§ Task to complete
Output only the lines of the entries that follow, starting at the one with "Un datacenter de pointe pour... (63, 2071)" and running down to the one with "et... (57, 2279)", both included and unchanged.

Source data

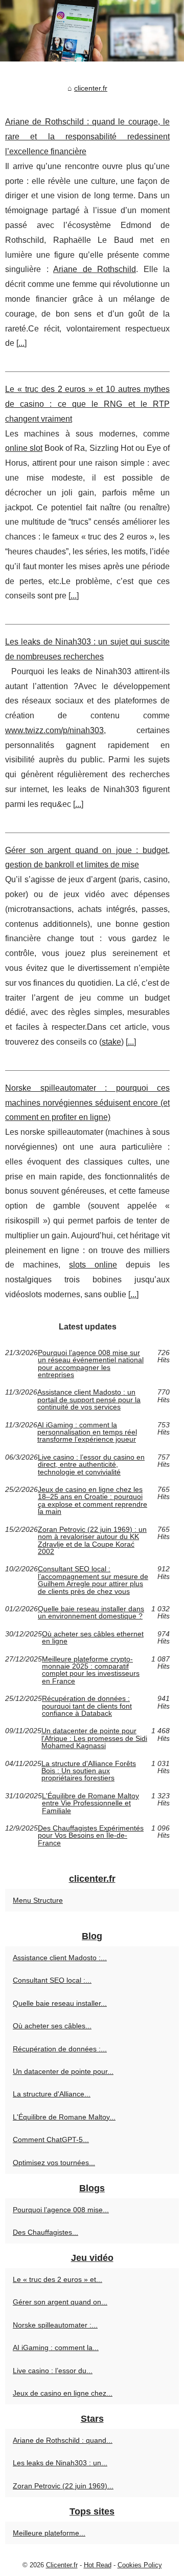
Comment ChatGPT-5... (51, 2139)
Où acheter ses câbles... (52, 2026)
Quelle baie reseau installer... (60, 2003)
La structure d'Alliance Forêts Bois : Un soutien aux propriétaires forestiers (88, 1771)
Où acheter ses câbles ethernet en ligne (93, 1637)
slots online (93, 1264)
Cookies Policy (140, 2565)
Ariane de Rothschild (94, 269)
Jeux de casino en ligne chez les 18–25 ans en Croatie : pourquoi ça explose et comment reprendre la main (92, 1500)
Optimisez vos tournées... (54, 2162)
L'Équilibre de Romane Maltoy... (64, 2117)
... (21, 343)
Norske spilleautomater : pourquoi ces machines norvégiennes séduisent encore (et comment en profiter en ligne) (87, 1103)
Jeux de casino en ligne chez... (62, 2393)
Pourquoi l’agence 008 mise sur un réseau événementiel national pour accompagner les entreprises (91, 1364)
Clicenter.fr (62, 2565)
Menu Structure (38, 1900)
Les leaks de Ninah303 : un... (60, 2463)
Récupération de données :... (60, 2049)
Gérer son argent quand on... (60, 2302)
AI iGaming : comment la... (56, 2347)
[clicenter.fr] (92, 30)
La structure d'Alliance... (51, 2094)
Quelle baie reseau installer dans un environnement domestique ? (91, 1612)
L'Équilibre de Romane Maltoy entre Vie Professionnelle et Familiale (90, 1803)
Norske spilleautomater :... (55, 2325)
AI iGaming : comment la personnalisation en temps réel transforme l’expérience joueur (87, 1432)
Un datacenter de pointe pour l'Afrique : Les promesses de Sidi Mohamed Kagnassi (94, 1738)
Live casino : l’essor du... (53, 2370)
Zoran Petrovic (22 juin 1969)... (63, 2486)
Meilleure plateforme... (49, 2533)
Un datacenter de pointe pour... (63, 2071)
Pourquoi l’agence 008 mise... (61, 2210)
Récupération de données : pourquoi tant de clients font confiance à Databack (87, 1706)
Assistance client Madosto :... (60, 1958)
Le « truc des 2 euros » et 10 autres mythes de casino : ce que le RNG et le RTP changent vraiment (87, 404)
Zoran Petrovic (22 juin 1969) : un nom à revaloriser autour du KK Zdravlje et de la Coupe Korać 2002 (92, 1540)
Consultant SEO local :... (52, 1980)
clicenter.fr (90, 88)
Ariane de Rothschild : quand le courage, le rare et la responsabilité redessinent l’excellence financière (87, 136)
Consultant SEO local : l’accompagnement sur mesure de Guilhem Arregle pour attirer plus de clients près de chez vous (93, 1580)
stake (111, 1041)
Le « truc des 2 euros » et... (57, 2279)
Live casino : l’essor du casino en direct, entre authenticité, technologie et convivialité (91, 1464)
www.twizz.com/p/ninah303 (54, 730)
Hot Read (97, 2565)
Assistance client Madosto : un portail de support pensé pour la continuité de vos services (89, 1399)
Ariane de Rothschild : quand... (62, 2440)
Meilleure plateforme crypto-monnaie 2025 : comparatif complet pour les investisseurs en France (91, 1670)
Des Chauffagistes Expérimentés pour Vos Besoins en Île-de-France (91, 1835)
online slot (23, 448)
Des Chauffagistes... (45, 2232)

§ Solution to this task
Un datacenter de pointe pour... (63, 2071)
Pourquoi l’agence 008 mise... (61, 2210)
Récupération de données : pourquoi tant de clients font confiance à Databack (87, 1706)
Assistance client Madosto :... (60, 1958)
Le « truc des 2 euros » et 10 autres mythes de casino : ce que le RNG et le RTP changent vraiment (87, 404)
Zoran Petrovic (22 juin 1969) : un nom à revaloriser autour du KK Zdravlje et de la Coupe Korać 2002 (92, 1540)
Consultant SEO local :... (52, 1980)
clicenter.fr (90, 88)
Ariane de Rothschild : quand le courage, le rare et la responsabilité redessinent l’excellence financière (87, 136)
Consultant SEO local : l’accompagnement sur mesure de Guilhem Arregle pour attirer plus de clients près de chez vous (93, 1580)
stake (111, 1041)
Le « truc des 2 euros » et... (57, 2279)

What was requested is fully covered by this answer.